This week, the last new movie theatre to ever be built in Toronto officially opens its doors.

All right, that is a bit of obnoxious prognosticating on my part. There is no way to guarantee that the re-opening of The Paradise, which has sat dormant for the past 13 years on a somewhat sleepy stretch of Bloor Street West, will mark the climax of the city’s long and storied love affair with movie-going.

But at a time when a world of content is available on the screen of your choice, when developers have every incentive to build condos instead of cinemas, and when theatre attendance has declined so sharply over the past decade that Cineplex, the country’s largest exhibitor, is investing in almost everything but movie theatres, there is reason enough to predict that The Paradise will be Toronto’s last picture house. At the very least, The Paradise is a distinct outlier in the country’s biggest cinephile market.

Formerly a repertory cinema that was part of the now-defunct Festival chain of cinemas – and before that a home for first-run mainstream movies, Italian film, and then pornography – The Paradise was bought by financier Moray Tawse in 2013, and has since undergone a lengthy revamp.

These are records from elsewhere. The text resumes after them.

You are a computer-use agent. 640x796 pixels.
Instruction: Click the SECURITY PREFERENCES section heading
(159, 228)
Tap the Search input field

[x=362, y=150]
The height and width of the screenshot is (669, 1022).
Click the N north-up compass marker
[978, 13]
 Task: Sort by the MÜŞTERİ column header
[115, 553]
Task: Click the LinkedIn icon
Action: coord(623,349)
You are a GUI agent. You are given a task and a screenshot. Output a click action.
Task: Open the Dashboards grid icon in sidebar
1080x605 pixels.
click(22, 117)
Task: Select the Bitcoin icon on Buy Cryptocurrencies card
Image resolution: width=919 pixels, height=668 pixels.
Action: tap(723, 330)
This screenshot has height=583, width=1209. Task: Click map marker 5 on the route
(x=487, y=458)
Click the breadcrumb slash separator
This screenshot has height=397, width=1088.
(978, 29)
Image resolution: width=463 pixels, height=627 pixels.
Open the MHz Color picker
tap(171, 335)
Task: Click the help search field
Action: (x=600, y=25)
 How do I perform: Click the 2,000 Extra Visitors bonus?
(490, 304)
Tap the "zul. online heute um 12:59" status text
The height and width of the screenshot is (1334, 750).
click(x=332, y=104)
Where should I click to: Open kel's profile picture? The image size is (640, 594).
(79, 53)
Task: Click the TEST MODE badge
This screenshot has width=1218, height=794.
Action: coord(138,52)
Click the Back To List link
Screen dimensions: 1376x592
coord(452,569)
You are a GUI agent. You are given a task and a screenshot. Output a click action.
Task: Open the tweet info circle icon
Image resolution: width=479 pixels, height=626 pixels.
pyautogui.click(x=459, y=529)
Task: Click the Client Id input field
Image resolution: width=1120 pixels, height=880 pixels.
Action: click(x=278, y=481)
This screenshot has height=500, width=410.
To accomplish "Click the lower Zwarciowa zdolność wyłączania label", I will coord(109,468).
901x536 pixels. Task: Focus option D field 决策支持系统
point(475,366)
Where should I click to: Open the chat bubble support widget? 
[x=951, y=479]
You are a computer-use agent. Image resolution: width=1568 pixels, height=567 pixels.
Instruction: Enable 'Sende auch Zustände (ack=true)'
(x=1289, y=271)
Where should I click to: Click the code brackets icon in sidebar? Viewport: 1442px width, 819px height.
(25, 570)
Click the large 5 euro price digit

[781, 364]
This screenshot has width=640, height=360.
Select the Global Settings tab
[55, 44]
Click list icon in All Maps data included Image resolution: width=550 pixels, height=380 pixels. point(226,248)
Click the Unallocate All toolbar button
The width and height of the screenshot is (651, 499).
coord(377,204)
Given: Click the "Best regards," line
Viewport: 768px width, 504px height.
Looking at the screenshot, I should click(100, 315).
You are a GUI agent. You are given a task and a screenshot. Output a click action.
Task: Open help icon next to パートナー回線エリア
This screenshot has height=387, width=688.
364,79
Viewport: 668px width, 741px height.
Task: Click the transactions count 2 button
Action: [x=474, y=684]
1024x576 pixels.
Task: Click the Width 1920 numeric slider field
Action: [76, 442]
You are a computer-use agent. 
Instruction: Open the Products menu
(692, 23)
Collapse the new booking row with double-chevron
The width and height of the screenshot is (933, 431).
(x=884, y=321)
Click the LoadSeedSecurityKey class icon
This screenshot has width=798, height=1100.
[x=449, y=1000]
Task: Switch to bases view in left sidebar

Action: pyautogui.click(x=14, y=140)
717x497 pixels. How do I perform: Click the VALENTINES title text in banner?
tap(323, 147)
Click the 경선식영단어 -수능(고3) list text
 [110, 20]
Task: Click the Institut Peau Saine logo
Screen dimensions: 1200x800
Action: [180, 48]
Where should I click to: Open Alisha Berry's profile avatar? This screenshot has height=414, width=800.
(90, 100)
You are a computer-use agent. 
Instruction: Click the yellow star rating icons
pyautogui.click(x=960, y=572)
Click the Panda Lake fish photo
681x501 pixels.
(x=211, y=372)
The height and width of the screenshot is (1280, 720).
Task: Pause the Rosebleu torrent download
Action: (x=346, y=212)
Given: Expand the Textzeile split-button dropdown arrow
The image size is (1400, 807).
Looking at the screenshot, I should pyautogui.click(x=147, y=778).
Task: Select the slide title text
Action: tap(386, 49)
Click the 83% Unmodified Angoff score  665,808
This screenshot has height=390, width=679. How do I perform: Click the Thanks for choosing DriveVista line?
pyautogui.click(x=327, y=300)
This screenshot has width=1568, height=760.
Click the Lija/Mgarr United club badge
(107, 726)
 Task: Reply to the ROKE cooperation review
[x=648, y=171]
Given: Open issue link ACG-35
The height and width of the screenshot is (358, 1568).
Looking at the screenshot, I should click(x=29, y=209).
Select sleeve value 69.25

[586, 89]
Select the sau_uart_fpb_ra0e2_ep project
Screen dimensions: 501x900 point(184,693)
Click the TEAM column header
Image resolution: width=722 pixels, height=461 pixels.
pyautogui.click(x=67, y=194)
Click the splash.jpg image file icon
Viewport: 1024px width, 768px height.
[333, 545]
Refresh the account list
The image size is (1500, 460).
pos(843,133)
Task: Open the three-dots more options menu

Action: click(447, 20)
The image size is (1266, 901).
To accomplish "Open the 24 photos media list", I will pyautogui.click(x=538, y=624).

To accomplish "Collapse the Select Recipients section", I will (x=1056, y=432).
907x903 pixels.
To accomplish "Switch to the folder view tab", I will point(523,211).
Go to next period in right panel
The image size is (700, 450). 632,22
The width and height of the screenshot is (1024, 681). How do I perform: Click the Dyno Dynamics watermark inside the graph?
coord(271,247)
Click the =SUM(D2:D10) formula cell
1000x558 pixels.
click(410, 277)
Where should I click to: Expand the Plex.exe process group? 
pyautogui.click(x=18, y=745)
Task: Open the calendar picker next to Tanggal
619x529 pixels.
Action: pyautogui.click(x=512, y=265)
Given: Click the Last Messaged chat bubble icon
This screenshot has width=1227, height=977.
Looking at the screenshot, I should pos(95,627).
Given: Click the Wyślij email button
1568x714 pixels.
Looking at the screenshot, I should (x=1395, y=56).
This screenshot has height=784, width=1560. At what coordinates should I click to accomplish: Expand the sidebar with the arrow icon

“This is a unicorn project. This was not viable without a funder like [Tawse],” says David Thorek, The Paradise’s director of operations. “I don’t blame the developers – it’s market forces. Cinemas are big buildings that traditionally don’t make a lot of revenue. So if you don’t own the building, it’s going to be a struggle. I don’t want to name cinemas, but there are a few here that if you walk in on a Thursday night, and it’s only 30-per-cent occupancy, that’s scary. If a condo developer sees potential there and puts a big cheque in your face, I can’t blame someone for accepting that.”

Jessica Smith, programming director for The Paradise, is more optimistic about the state of cinema-going.

“The shared experience of seeing a film not in your living room, but with people who you don’t know, there’s something still special about that. If I want to take in a film and I want it to stay with me, to have the purest experience of it, then I go to the cinema,” says Smith, who leads a team booking everything from second-run films to retrospective series (“7 from ’37,” featuring movies released the same year the Paradise opened its doors) to Netflix titles looking for big-screen boosts (Marriage Story, The Irishman).

“People want to to stay on top of culture, and want to spend a nice night out. So I don’t think that cinemas are going anywhere. Whether there are any new ones being built, there are so many factors. But I do think that there is room for different models.”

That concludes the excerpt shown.